### WHAT YOU NEED TO DO
What you return should match the entries below exactly, only without the images.

==== SUPPLIED INFORMATION ====

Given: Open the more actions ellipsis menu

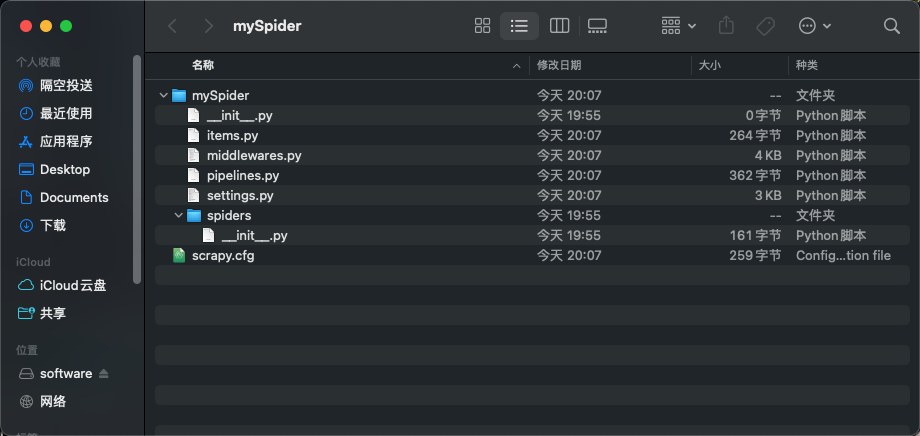Looking at the screenshot, I should (x=815, y=26).
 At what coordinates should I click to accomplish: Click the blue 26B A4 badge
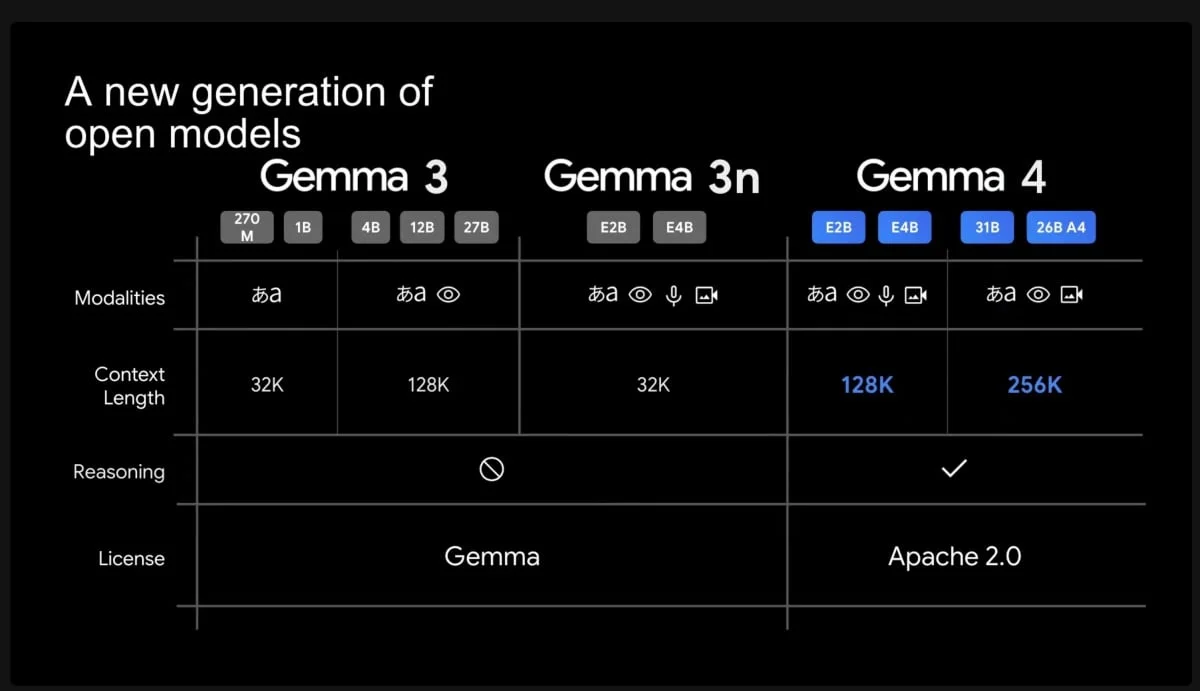(x=1061, y=227)
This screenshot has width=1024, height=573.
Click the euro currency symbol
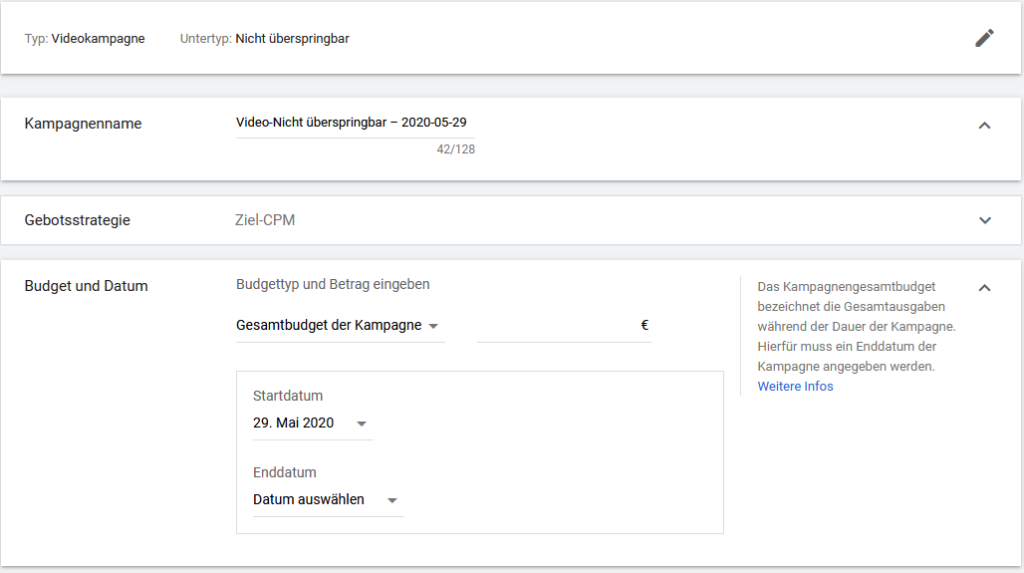pyautogui.click(x=645, y=325)
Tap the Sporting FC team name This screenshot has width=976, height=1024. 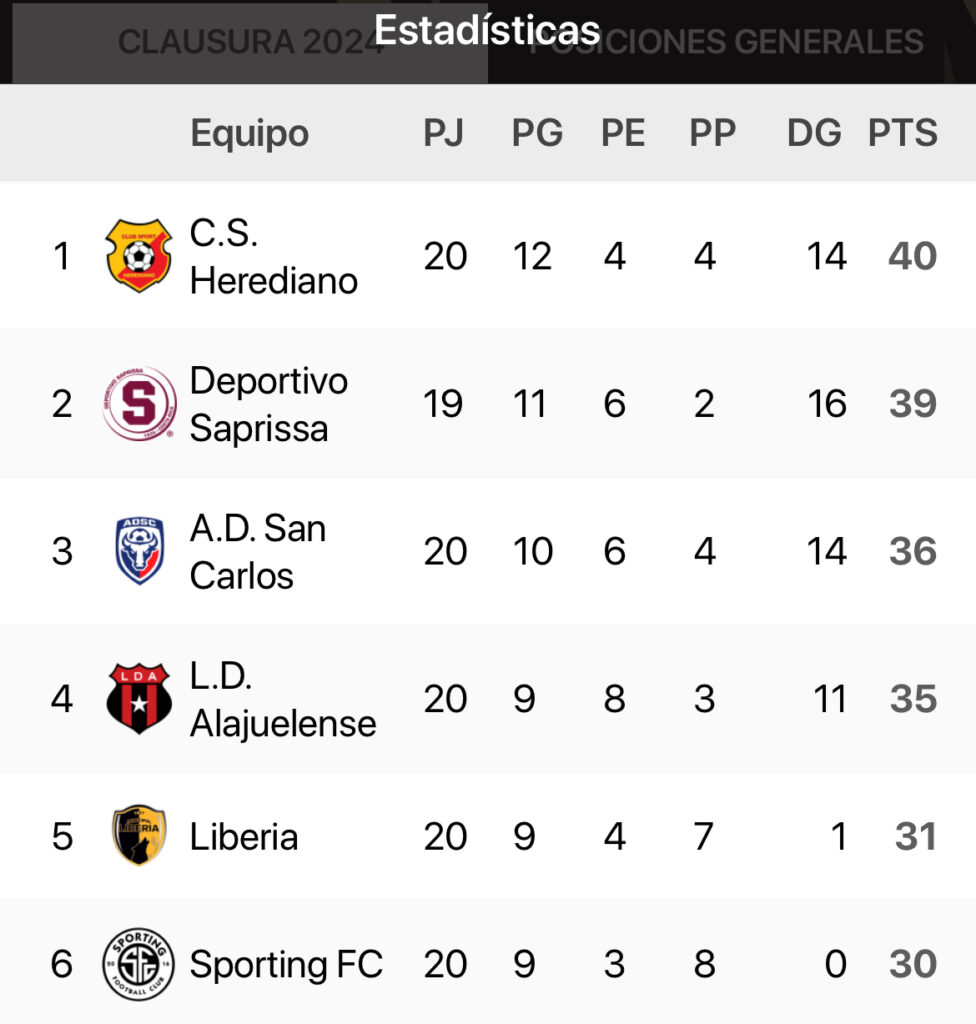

====

### EXERCISE RESPONSE
Given: Open the more actions ellipsis menu

Looking at the screenshot, I should (x=815, y=26).
 At what coordinates should I click to accomplish: Click the blue 26B A4 badge
(x=1061, y=227)
This screenshot has width=1024, height=573.
Click the euro currency symbol
pyautogui.click(x=645, y=325)
Tap the Sporting FC team name This screenshot has width=976, height=1024. 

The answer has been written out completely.